*What to produce*.
Starting at the line containing "Image resolution: width=600" and ending at the end of the entries, write the lines again with "coordinates" swapped for "location" and nothing else changed. Leave the pictures out.

*Provided records*.
........
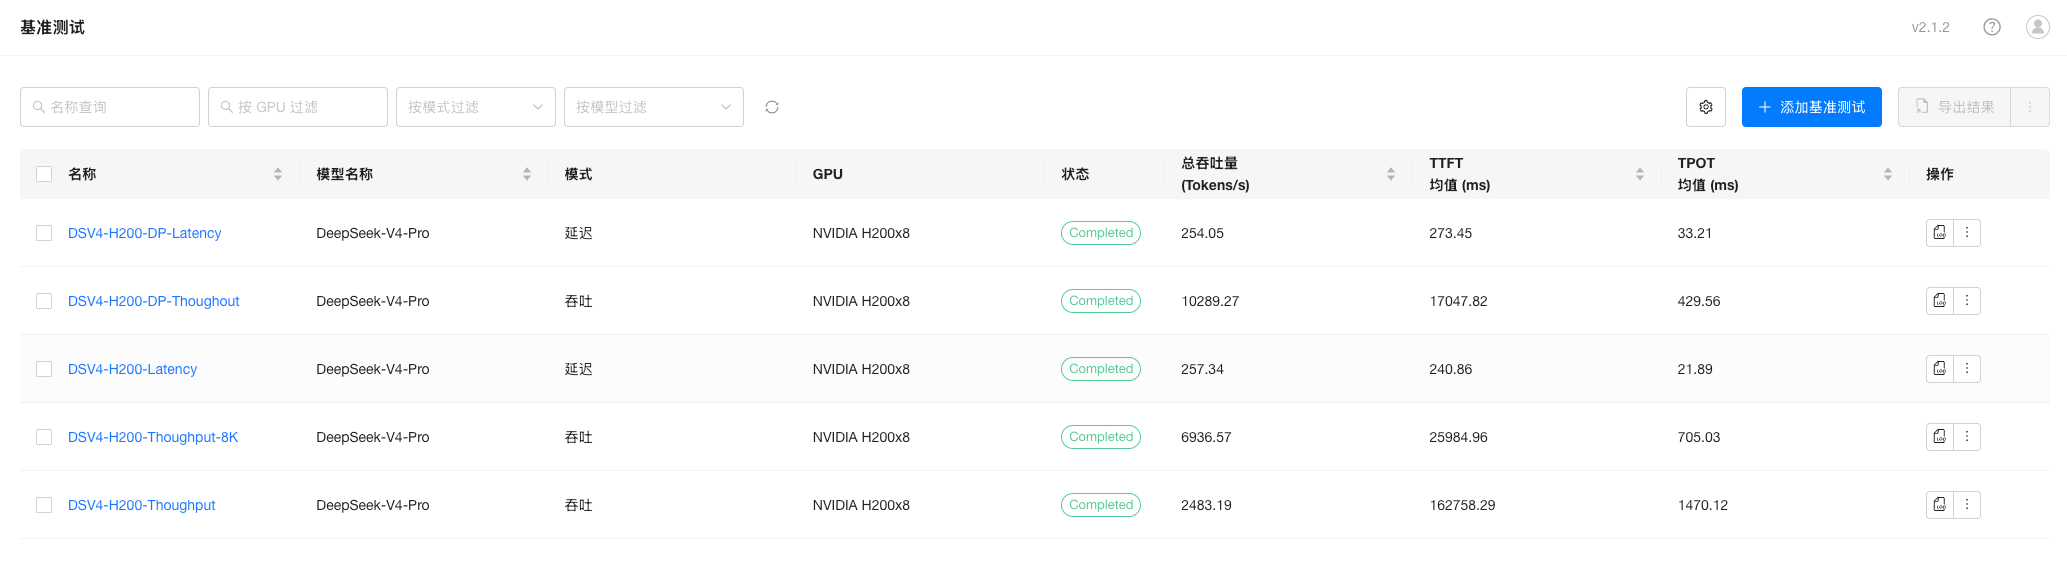2067x564 pixels.
Task: Click the 添加基准测试 button
Action: pyautogui.click(x=1811, y=107)
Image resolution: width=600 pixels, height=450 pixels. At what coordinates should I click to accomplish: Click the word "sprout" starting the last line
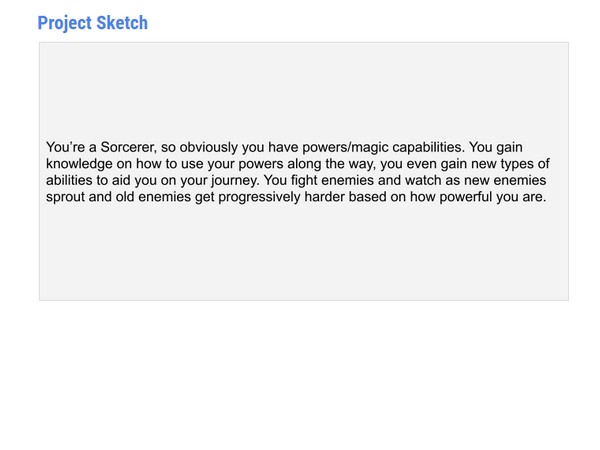[x=68, y=197]
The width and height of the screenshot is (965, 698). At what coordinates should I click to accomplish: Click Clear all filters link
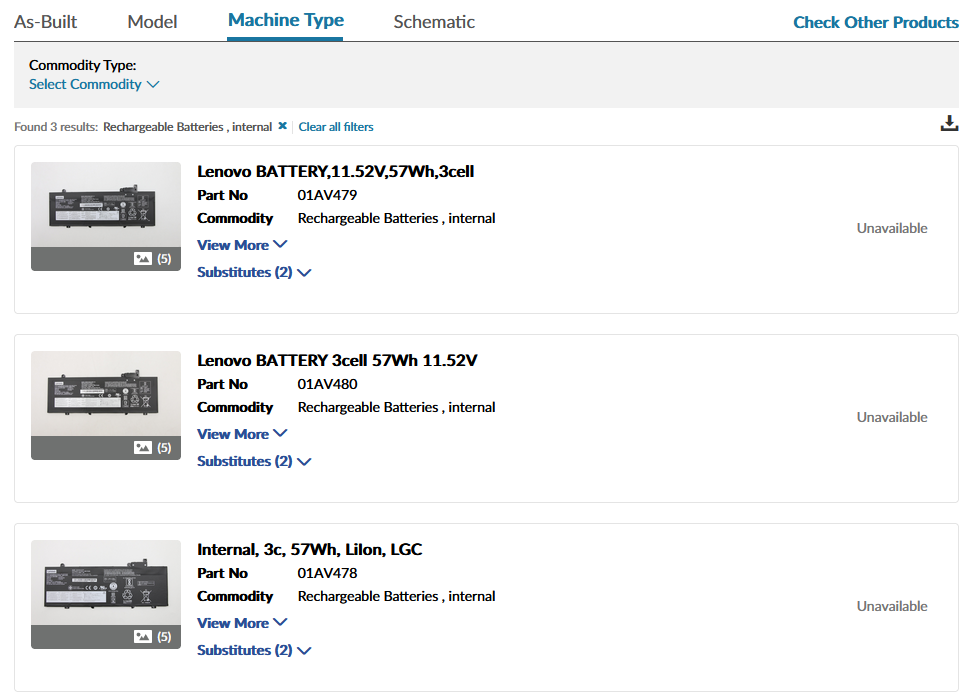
........
*Written response*.
Image resolution: width=600 pixels, height=450 pixels. At what location should I click to accomplish: Click the word "sprout" starting the last line
[x=68, y=197]
The width and height of the screenshot is (965, 698). At what location should I click to accomplish: Click Clear all filters link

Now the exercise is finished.